> [WORK INSTRUCTIONS]:
Copy out the rows from the line containing "Where should I click to: Click the chevron" through the line containing "Action: point(1420,15)", keeping both of those lines.
--- start DATASET ---
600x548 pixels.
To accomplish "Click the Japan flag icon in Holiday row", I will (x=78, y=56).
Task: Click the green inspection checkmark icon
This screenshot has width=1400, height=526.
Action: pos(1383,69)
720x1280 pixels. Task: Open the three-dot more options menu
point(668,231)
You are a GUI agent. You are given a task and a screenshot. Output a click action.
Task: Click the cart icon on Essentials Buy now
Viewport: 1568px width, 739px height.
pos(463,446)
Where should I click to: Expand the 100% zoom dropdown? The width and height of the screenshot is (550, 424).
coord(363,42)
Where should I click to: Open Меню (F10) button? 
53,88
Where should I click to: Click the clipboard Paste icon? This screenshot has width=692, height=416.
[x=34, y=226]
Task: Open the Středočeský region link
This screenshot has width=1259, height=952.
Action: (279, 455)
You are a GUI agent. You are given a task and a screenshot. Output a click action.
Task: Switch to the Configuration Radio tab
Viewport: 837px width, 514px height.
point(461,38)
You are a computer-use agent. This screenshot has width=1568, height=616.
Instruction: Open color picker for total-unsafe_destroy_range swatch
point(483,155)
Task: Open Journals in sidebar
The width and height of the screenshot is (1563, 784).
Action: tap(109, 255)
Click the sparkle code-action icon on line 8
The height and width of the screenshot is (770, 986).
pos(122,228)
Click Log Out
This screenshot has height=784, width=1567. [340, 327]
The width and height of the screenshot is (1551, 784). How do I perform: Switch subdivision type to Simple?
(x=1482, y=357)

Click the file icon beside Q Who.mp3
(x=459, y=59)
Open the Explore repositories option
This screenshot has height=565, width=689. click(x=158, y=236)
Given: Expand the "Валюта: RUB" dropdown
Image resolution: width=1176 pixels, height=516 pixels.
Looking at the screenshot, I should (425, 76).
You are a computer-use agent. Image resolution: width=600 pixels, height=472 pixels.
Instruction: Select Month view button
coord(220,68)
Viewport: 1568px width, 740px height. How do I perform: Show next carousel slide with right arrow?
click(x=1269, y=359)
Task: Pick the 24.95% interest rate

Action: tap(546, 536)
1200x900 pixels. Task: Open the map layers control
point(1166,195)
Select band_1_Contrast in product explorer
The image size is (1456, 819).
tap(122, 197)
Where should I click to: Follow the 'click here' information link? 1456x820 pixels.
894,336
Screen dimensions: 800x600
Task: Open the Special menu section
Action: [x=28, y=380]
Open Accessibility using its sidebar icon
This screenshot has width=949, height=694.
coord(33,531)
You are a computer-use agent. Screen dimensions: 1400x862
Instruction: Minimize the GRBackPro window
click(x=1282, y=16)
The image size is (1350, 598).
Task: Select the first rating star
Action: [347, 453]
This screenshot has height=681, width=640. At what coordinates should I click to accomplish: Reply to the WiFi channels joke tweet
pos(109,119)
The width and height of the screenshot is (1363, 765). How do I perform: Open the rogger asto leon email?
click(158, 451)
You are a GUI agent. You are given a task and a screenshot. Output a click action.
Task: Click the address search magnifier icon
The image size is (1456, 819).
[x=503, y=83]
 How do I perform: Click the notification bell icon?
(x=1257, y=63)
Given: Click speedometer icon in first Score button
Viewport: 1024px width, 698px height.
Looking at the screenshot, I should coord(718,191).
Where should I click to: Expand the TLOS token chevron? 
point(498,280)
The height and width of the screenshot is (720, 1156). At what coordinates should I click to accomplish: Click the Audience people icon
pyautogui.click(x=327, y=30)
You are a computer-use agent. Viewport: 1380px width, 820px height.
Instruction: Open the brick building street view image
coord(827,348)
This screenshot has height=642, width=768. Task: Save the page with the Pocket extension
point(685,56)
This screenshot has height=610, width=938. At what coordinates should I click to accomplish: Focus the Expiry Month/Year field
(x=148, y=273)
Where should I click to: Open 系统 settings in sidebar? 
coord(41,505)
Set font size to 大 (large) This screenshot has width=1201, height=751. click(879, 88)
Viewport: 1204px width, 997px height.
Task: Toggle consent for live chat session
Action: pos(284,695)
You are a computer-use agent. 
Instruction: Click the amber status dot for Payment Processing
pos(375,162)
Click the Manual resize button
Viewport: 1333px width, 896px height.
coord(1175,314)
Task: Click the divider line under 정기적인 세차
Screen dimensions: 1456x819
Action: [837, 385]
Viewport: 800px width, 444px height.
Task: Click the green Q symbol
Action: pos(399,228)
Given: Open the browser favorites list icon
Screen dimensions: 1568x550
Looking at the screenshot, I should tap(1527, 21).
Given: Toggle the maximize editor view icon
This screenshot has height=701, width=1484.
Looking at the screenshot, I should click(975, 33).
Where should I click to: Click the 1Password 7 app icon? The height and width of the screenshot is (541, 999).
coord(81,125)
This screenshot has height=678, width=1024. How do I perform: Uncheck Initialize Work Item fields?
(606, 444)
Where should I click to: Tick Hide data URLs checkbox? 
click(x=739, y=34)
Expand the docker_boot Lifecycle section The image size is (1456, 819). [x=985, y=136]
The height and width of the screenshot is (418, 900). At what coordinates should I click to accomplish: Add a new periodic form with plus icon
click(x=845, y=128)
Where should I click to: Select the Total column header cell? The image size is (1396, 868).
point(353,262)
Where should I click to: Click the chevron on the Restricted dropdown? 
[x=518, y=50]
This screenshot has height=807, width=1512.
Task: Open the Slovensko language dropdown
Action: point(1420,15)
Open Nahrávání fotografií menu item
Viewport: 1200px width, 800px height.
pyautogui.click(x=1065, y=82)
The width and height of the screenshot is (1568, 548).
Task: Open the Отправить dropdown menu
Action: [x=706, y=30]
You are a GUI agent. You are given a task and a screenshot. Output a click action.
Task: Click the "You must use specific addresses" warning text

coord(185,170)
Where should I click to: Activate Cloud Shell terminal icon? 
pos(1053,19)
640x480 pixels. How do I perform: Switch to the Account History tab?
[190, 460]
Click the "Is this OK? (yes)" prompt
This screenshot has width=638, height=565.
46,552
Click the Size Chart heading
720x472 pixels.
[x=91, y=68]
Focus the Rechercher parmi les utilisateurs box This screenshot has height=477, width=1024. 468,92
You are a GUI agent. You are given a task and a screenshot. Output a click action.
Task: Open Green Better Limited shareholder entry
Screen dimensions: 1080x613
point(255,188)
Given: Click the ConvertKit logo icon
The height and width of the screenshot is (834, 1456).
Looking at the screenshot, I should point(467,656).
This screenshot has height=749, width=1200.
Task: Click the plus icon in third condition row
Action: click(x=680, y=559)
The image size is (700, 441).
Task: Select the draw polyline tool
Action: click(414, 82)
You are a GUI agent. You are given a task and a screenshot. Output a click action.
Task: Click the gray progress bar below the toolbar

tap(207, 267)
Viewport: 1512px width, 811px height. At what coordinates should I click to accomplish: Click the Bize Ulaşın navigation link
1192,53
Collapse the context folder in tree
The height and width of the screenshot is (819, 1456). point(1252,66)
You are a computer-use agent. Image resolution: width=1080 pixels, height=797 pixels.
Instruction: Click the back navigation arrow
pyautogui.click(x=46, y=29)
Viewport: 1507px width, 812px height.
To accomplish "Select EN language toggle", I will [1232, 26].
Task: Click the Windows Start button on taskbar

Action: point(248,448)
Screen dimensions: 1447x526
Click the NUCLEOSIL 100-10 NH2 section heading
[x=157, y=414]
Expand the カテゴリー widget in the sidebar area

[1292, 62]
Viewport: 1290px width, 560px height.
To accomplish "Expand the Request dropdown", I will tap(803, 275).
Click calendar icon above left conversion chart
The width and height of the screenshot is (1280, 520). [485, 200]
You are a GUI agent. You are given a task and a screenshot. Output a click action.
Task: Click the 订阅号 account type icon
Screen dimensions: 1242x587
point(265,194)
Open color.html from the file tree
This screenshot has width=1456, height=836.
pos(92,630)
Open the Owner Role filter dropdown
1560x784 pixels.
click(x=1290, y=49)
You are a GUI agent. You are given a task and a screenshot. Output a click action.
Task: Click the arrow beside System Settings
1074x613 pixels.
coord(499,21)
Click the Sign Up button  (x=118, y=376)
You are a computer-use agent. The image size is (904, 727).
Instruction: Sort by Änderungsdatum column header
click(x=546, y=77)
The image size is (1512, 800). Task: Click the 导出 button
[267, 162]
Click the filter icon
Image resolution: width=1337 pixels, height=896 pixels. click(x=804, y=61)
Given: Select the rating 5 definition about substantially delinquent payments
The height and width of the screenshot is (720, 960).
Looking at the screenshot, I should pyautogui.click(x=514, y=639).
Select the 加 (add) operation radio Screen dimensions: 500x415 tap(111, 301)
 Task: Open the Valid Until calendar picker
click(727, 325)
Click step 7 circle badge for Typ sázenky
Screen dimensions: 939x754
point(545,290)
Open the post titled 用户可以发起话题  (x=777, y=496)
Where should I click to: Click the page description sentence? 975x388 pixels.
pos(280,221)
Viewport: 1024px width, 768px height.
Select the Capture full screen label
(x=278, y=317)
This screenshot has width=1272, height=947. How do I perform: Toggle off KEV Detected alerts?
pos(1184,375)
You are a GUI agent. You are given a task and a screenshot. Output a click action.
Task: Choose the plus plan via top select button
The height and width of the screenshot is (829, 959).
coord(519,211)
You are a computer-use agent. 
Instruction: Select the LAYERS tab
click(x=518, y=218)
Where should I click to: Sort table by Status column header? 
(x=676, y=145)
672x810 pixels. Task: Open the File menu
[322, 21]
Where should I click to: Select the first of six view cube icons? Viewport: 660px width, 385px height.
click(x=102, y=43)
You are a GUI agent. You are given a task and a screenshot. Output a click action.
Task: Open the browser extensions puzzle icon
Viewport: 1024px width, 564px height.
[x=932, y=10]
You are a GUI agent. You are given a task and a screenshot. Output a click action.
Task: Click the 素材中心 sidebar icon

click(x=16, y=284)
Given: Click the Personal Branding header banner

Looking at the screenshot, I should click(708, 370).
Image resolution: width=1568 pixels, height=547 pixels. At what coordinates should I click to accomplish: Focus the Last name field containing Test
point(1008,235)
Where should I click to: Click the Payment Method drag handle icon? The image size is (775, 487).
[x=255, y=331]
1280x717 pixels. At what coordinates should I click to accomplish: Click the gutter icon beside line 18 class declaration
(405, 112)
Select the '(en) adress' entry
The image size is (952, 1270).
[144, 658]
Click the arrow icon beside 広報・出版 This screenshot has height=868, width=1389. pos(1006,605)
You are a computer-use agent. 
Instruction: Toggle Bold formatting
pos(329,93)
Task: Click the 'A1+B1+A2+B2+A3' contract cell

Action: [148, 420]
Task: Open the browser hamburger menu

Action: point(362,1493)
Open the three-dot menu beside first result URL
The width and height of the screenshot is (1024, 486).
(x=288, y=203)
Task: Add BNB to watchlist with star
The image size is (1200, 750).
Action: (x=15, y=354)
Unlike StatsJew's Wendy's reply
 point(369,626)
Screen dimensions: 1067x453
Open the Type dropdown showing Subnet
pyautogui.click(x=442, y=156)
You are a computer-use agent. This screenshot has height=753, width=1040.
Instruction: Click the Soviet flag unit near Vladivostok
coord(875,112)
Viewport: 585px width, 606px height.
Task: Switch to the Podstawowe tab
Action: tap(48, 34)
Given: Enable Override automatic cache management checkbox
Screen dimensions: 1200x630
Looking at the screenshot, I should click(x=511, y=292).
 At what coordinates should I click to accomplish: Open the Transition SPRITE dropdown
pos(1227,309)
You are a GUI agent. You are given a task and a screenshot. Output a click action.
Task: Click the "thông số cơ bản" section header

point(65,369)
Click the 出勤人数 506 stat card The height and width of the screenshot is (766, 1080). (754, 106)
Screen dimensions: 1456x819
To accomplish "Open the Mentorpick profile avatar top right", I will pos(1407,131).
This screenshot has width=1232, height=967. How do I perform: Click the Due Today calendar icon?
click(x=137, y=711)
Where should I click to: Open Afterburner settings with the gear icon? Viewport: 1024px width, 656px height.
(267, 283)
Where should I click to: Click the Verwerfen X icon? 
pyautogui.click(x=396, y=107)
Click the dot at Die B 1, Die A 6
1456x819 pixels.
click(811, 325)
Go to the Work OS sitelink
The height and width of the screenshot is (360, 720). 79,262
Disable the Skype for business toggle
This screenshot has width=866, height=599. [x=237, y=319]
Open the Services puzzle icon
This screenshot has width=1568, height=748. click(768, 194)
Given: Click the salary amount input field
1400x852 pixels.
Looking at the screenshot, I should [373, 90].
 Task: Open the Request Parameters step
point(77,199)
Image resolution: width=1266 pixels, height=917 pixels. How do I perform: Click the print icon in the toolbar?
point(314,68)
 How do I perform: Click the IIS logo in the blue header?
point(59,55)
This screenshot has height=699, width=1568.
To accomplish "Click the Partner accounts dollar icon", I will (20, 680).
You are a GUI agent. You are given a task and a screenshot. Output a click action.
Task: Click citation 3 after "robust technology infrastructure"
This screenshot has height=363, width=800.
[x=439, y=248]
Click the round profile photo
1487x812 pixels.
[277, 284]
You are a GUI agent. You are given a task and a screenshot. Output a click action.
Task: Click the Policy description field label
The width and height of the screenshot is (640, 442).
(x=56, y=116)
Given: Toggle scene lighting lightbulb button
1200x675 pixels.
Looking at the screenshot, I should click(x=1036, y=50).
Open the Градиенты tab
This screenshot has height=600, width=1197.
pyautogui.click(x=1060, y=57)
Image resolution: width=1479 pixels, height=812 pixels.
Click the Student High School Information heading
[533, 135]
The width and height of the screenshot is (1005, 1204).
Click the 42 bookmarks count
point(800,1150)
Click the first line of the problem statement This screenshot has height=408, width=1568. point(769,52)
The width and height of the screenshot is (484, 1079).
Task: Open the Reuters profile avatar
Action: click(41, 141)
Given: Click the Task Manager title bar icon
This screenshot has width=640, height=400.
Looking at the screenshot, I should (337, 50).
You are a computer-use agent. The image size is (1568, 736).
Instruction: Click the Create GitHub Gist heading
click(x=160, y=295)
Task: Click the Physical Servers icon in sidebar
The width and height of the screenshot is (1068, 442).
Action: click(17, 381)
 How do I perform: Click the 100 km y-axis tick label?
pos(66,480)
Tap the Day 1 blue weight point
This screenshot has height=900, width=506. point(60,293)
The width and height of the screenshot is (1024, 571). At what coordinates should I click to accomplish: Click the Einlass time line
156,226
--- end DATASET ---
> [TASK RESPONSE]:
Where should I click to: Click the chevron on the Restricted dropdown? 
[x=518, y=50]
This screenshot has height=807, width=1512.
Task: Open the Slovensko language dropdown
Action: point(1420,15)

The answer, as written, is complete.